I even got to be sort of a roach expert. Note to college kids and others: the best thing is those sticky traps. The roaches make an aweful noise in there sort of skiddering around, but, if you stick them under the sink or in places where you can't hear it so much it's not so bad. Then just pick them up with and wrap them in a paper towel. DON'T LOOK. Just throw them out and get new ones & spend the money to keep them fresh - it's worth it. And don't read that Kafka story, it will give you nightmares....if you have to read it for a class, don't dwell on it.
So that's what I expect business to be like. There was an article in the newspaper that stressed, "Many people who are starting a business have to work 10-12 hours a day." I was thinking to myself: Okay, that would be different than me working for an employer in what way? I mean, if I take "county wages" for a 40 hour a week job I'll have to have a part time anyway. I've always worked hard. Working hard is not the problem. And I'm willing to look for the door. Hell, I'm willing to build the door.
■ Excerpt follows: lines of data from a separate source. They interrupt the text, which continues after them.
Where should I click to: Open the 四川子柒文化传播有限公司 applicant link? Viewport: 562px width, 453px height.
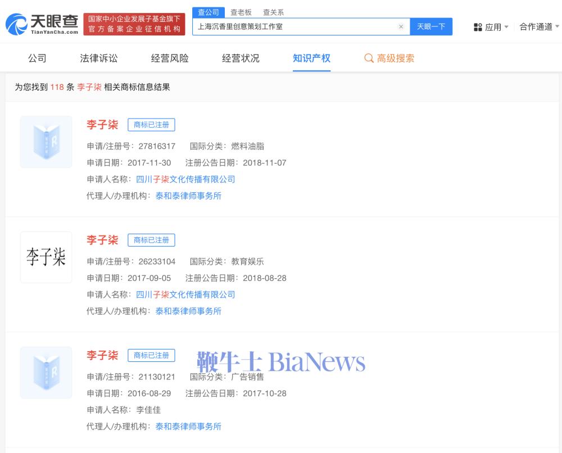pos(187,179)
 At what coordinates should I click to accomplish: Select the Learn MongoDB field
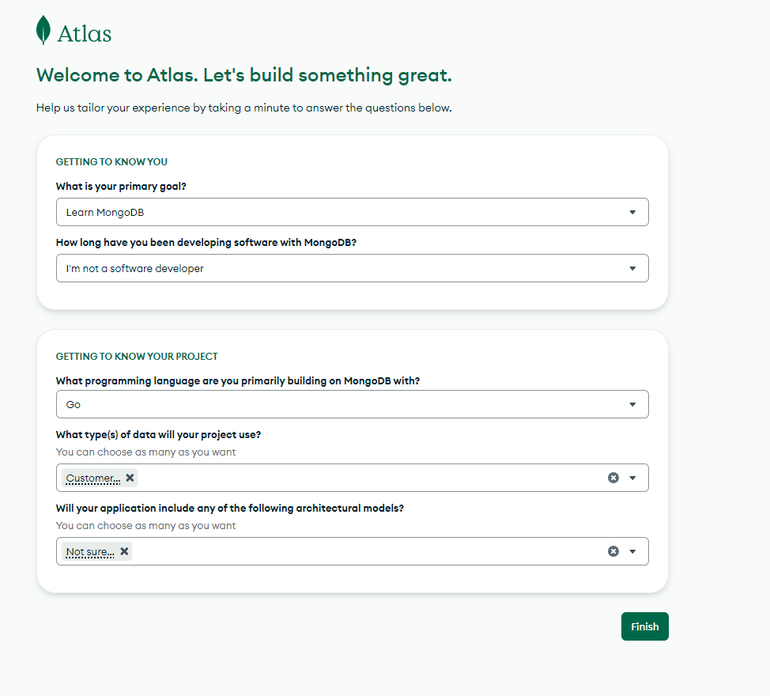tap(352, 212)
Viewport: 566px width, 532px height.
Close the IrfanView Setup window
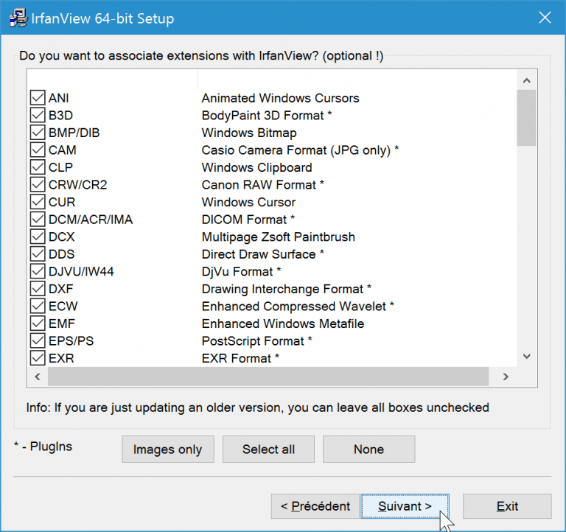(x=545, y=18)
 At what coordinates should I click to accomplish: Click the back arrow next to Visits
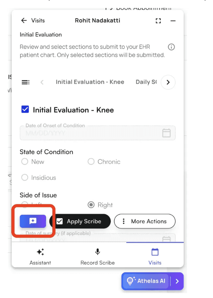[24, 21]
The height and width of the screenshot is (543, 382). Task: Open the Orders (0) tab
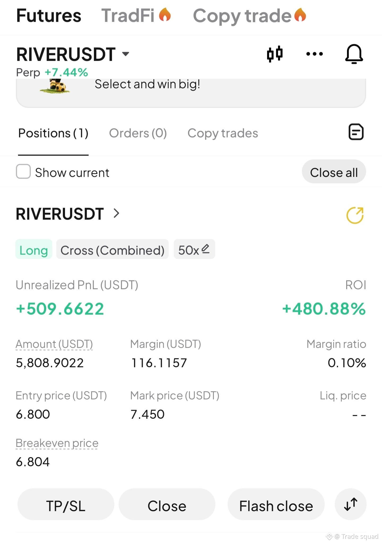138,133
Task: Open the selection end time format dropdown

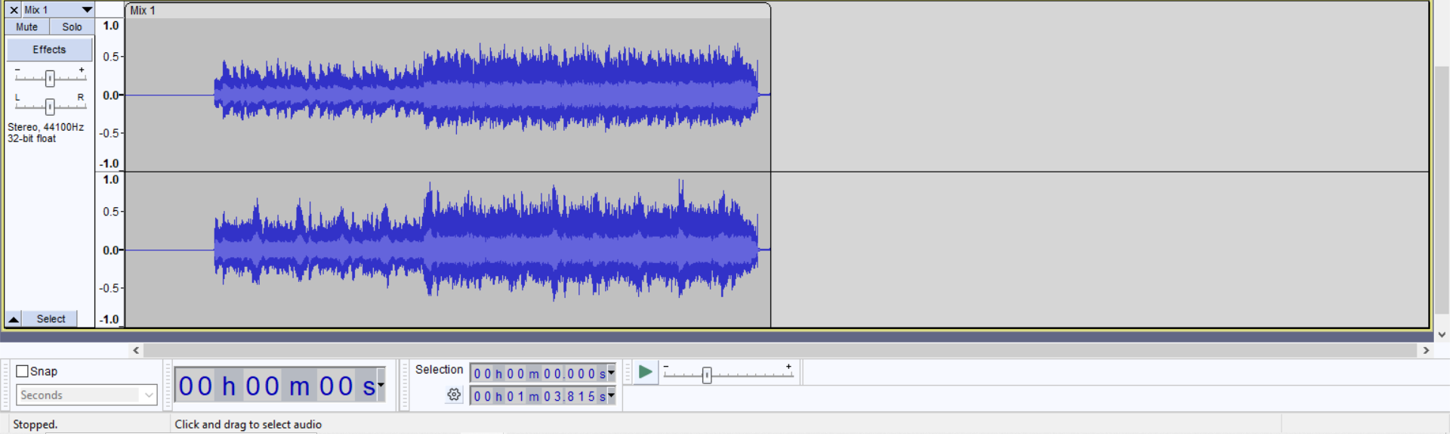Action: [611, 395]
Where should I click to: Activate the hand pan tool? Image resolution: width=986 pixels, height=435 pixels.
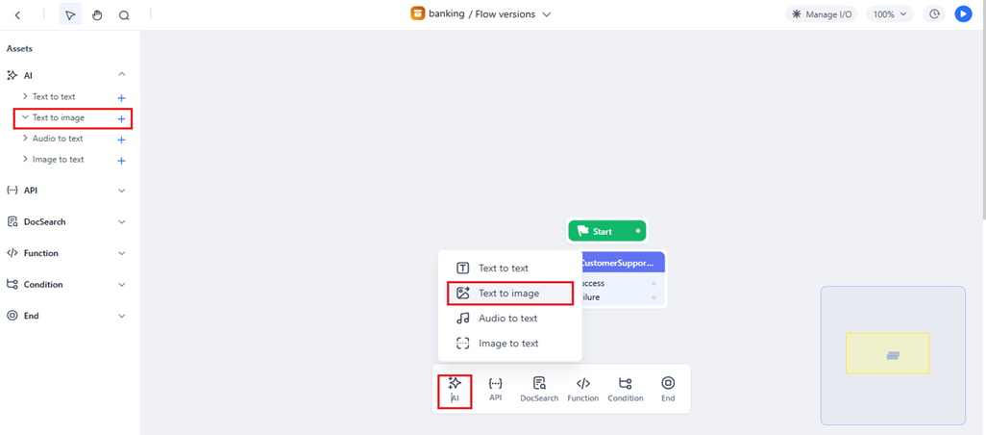97,15

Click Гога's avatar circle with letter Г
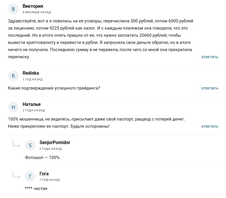tap(30, 176)
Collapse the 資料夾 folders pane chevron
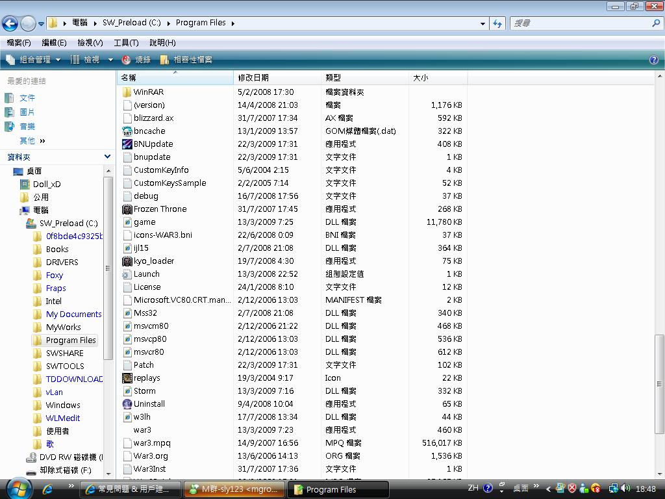This screenshot has width=665, height=499. pos(107,157)
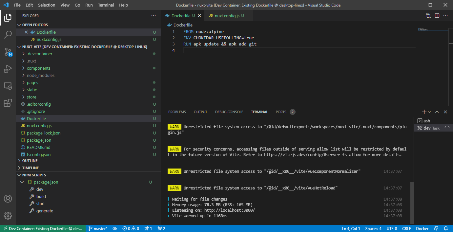Open the Remote Explorer view
Viewport: 453px width, 232px height.
click(x=8, y=86)
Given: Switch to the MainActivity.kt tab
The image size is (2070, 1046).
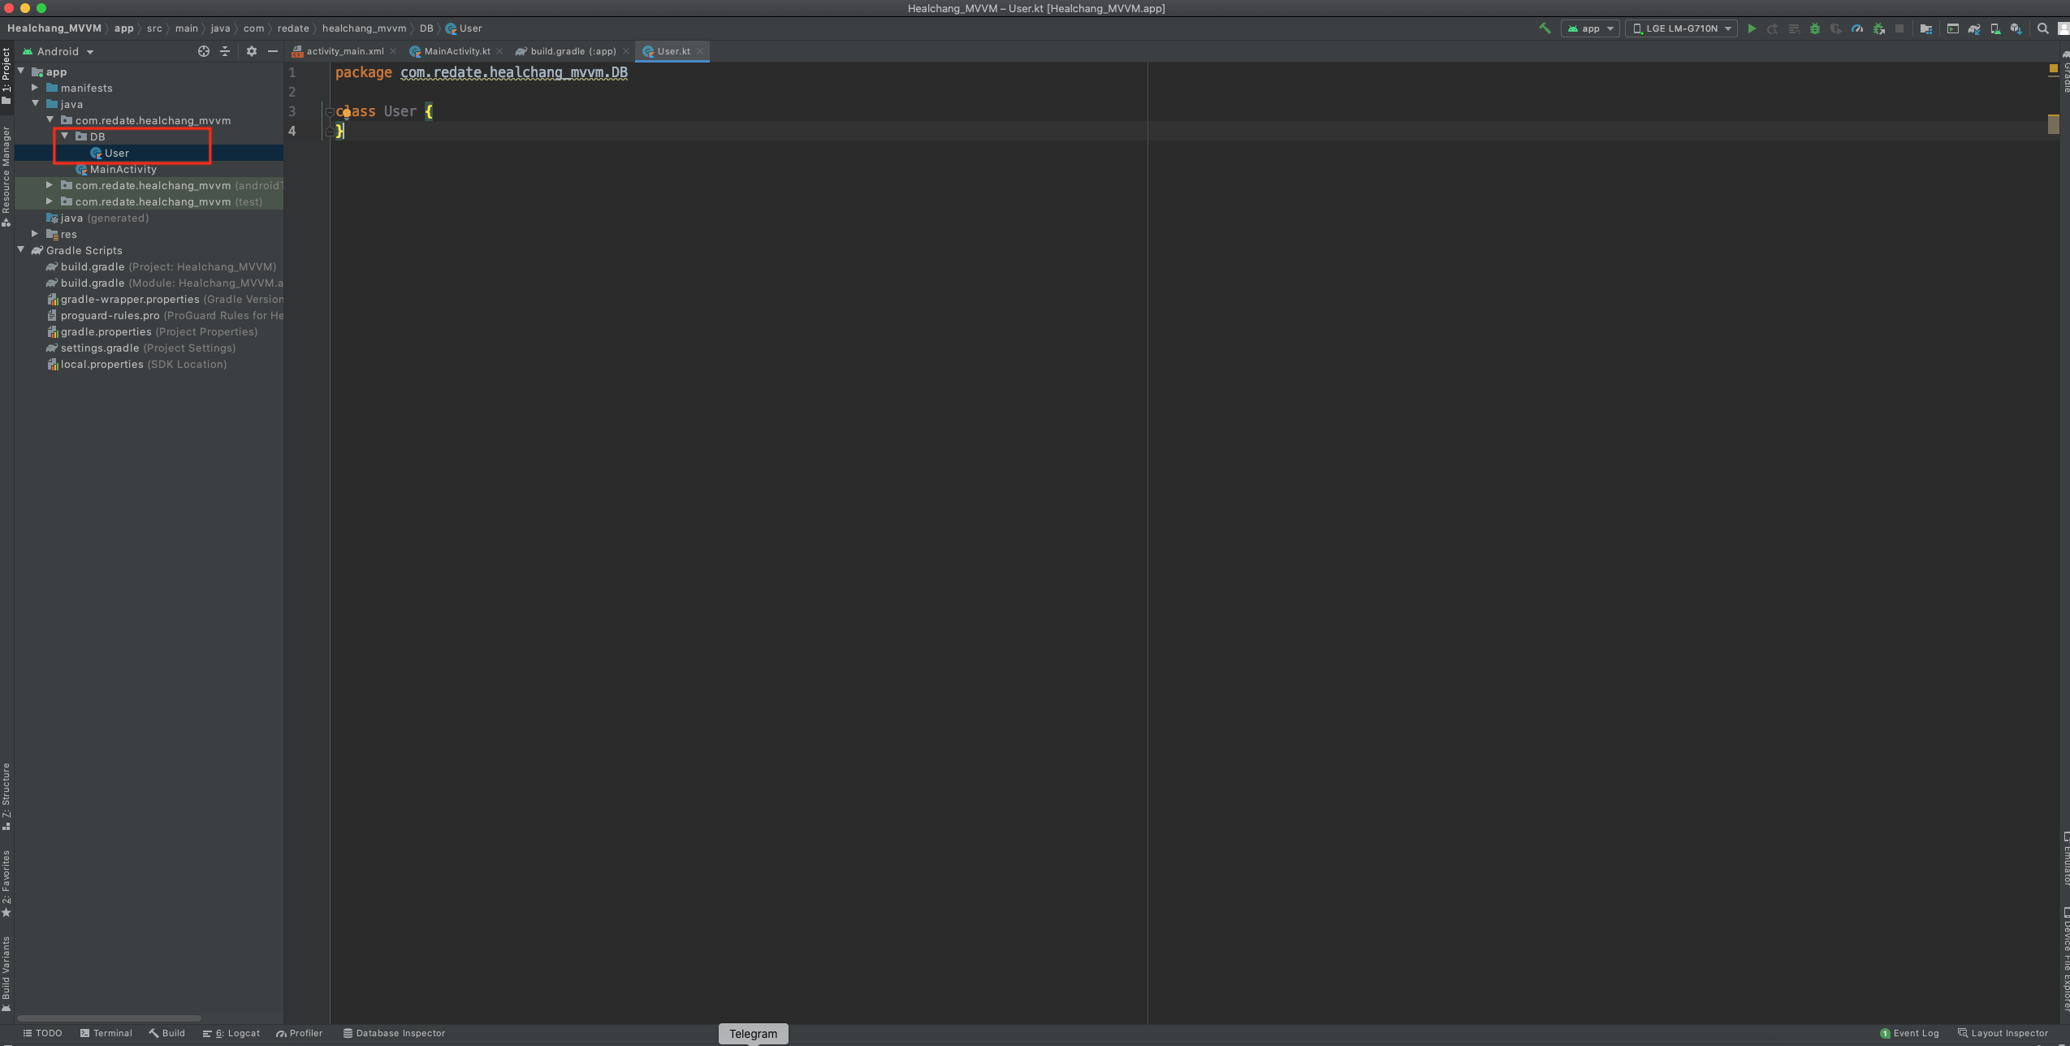Looking at the screenshot, I should tap(456, 51).
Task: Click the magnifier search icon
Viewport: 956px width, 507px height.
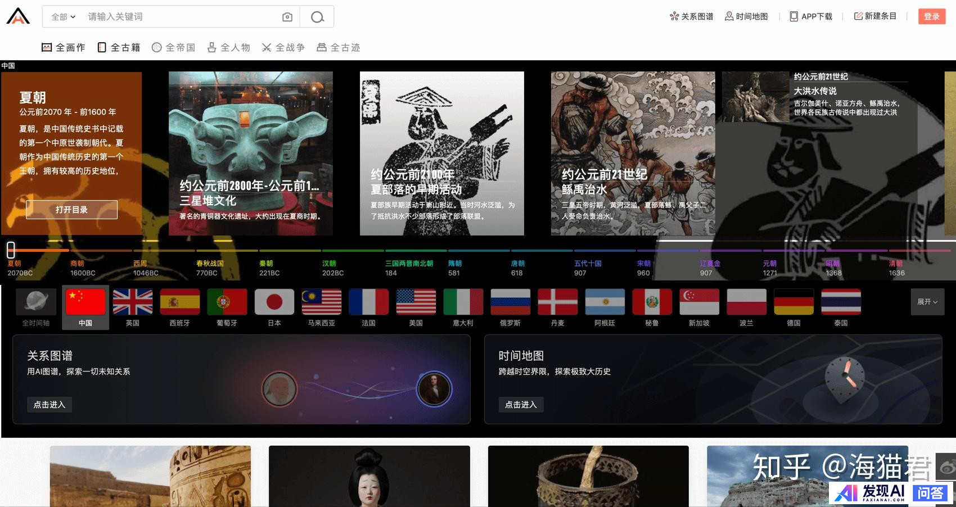Action: click(x=317, y=17)
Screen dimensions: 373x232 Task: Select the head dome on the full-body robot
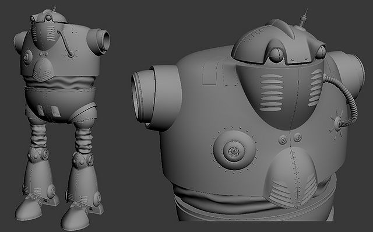pyautogui.click(x=48, y=17)
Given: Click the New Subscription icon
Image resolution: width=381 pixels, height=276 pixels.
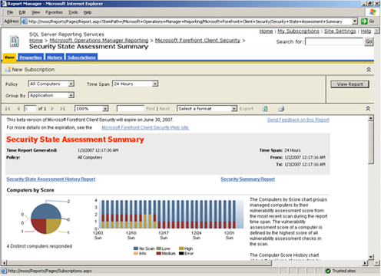Looking at the screenshot, I should point(8,69).
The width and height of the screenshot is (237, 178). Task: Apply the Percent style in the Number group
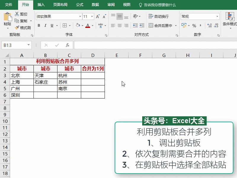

The question is, will I have enough guts to go through it if what's on the other side doesn't look familiar to me?
Triple-word score for the use of "deciduous". You wouldn't believe how many people don't know what that is.
Dreams are really fascinating, aren't they? Sounds like your Heaven dream was a very cool one. And timely.
Thanks for the roach tip, too. I haven't seen any in any of my apartments yet, but I do live in a warm city by the coast. It's bound to be a matter of time. Giant rats, yes...
Funny that you should mention the Kafka story, I've been thinking about that the last little while. Maybe we're on the same PSF wavelength.
Posted by: Devilcat at April 3, 2004 5:53 PMWeird. I've been downloading texts from the Gutenberg Project to my PDA for lunchtime reading. I just finished reading "The Metamorphosis" a couple days ago. That Kafka, what a card!
Posted by: Rob at April 3, 2004 6:57 PMEw ew ew. I loathe and detest insects, especially ones that pick fights and are loud enough that you need to hide them under the sink as they die.
Oh god, I'm going to be living alone in 3 weeks. What if there's a bug in my house?
You have terrified me. Thanks a lot, Tea.